There are three simple reasons why everybody in a successful organization should have a positive attitude:
- Life is too short to be unhappy
- Many individuals spend more time at work than anywhere else including home, so they should not have to deal with negative life sucking peers and supervisors.
- It increases productivity, sales, customer satisfaction and employee job satisfaction.
The only reason not to, is because it is hard work.
It’s Your JobSo many times managers and leaders make the mistake of defining ‘doing a good job’ as ‘completing a task’. Managers in all industries will consider that if a person does the operations part of their job correctly then they are doing their job. For example, if a man is the warehouse employee and he is early every day, has zero shrinkage and his facility is in perfect condition day in and day out, but he is always negative and complaining and most people just avoid him because he is an unbearable person to be around, a manager may say he does his job well, that he is just a grumpy and negative person by nature. Wrong!! His job is to work the tasks of the warehouse and be a positive aspect of the business. The operational stuff is just part of the overall job description. The actual job is doing the tasks with a positive attitude and enjoying your work.
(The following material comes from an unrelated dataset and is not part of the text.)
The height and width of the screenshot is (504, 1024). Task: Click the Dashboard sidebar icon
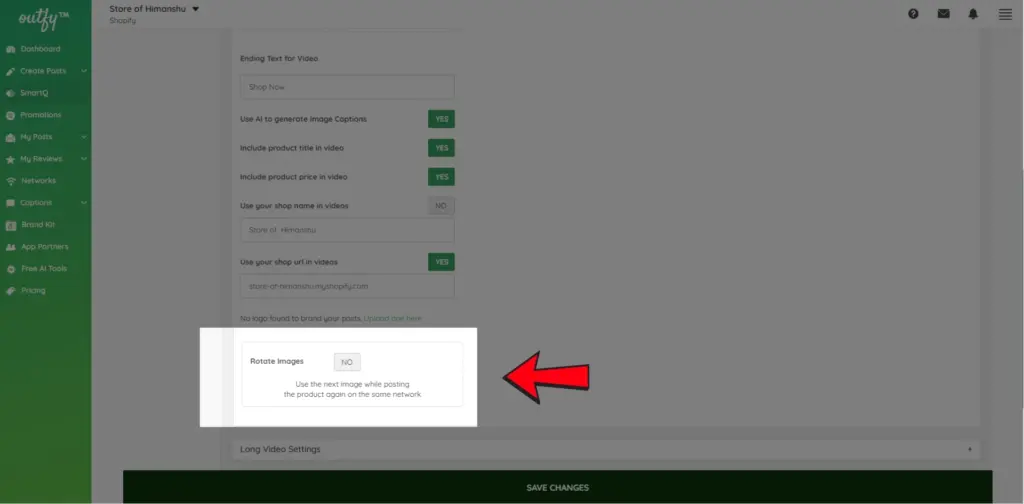(x=11, y=49)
So many times we feel that only customer service employees should be happy and positive (actually some people don’t even realize that is a priority either). That is a mistake. If a company treats their employees the same way they want their employees to treat their customers they will start to see an improvement in the results. This does not mean that people don’t have bad days and that nothing ever goes wrong, but what it does mean is an employee shouldn’t make other people’s days bad and project their problems on others including customers and co-workers. This culture starts at the top. A leader must first be happy and positive before they can expect it from the team.
How It’s DoneThe first thing is to make it a hard fast expectation for all employees. Second thing is to hold everyone accountable to it. Like most job expectations it must be tracked and enforced consistently. If a person stole money or product from a company they would usually be fired instantly. Bad attitudes and negativity are stealing as well and in fact it is usually at a much larger dollar amount than the tangible things that people steal.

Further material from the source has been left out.